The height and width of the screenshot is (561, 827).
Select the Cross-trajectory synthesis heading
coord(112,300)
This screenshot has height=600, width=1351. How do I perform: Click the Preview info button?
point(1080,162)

------------------------------------------------

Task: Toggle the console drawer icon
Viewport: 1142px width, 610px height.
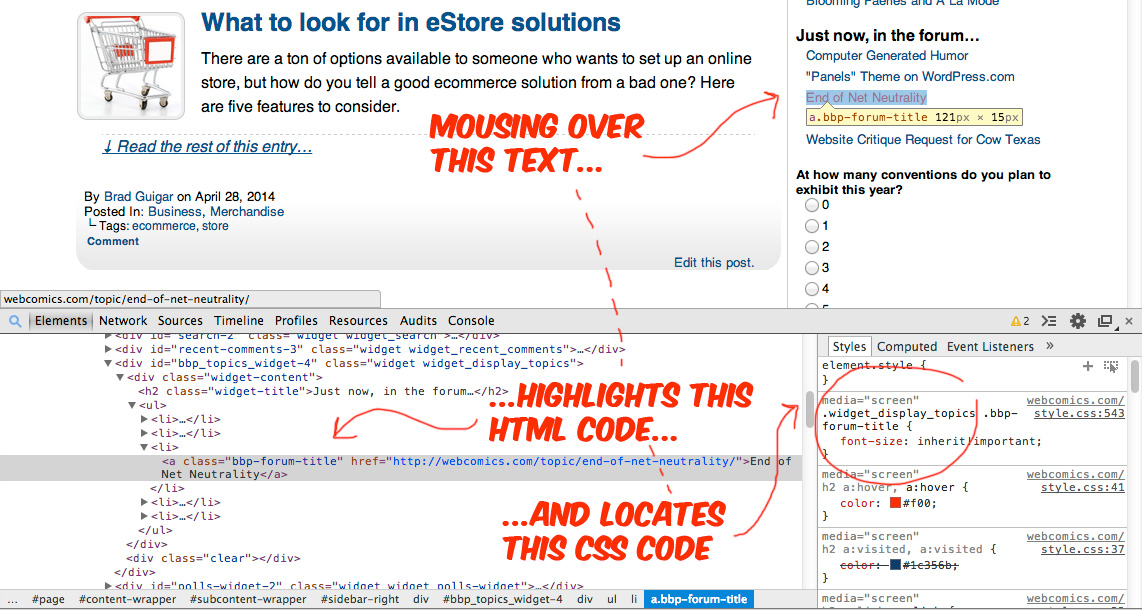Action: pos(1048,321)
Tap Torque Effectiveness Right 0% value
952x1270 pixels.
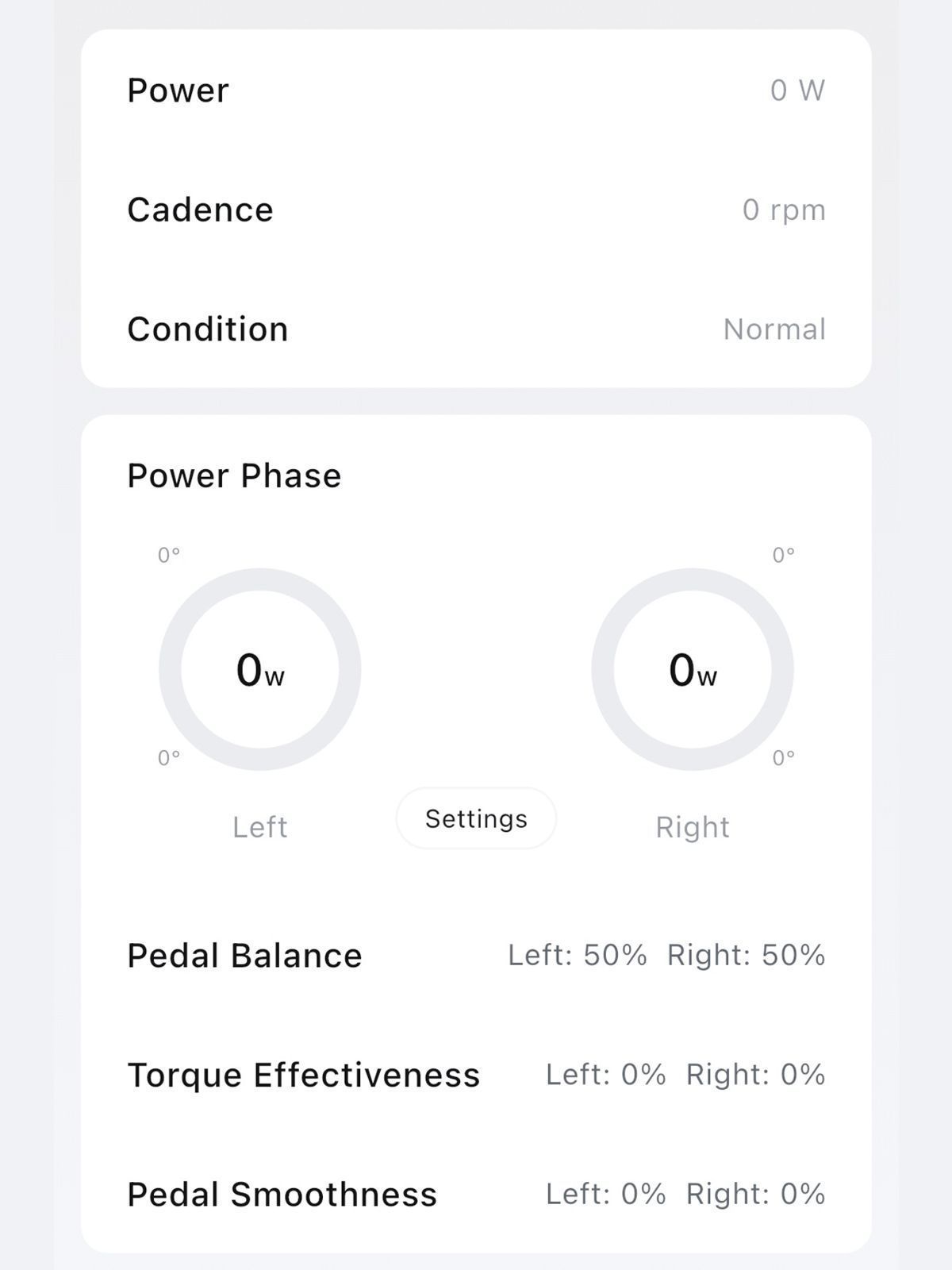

------------------------------------------------

**TASK BRIEF:** Copy out the items from the line containing "Task: Toggle the console drawer icon" through the line containing "952x1270 pixels.", inclusive, but leave out the pictures.

**SOLUTION BELOW:**
Task: Toggle the console drawer icon
Viewport: 1142px width, 610px height.
Action: pos(1048,321)
Tap Torque Effectiveness Right 0% value
952x1270 pixels.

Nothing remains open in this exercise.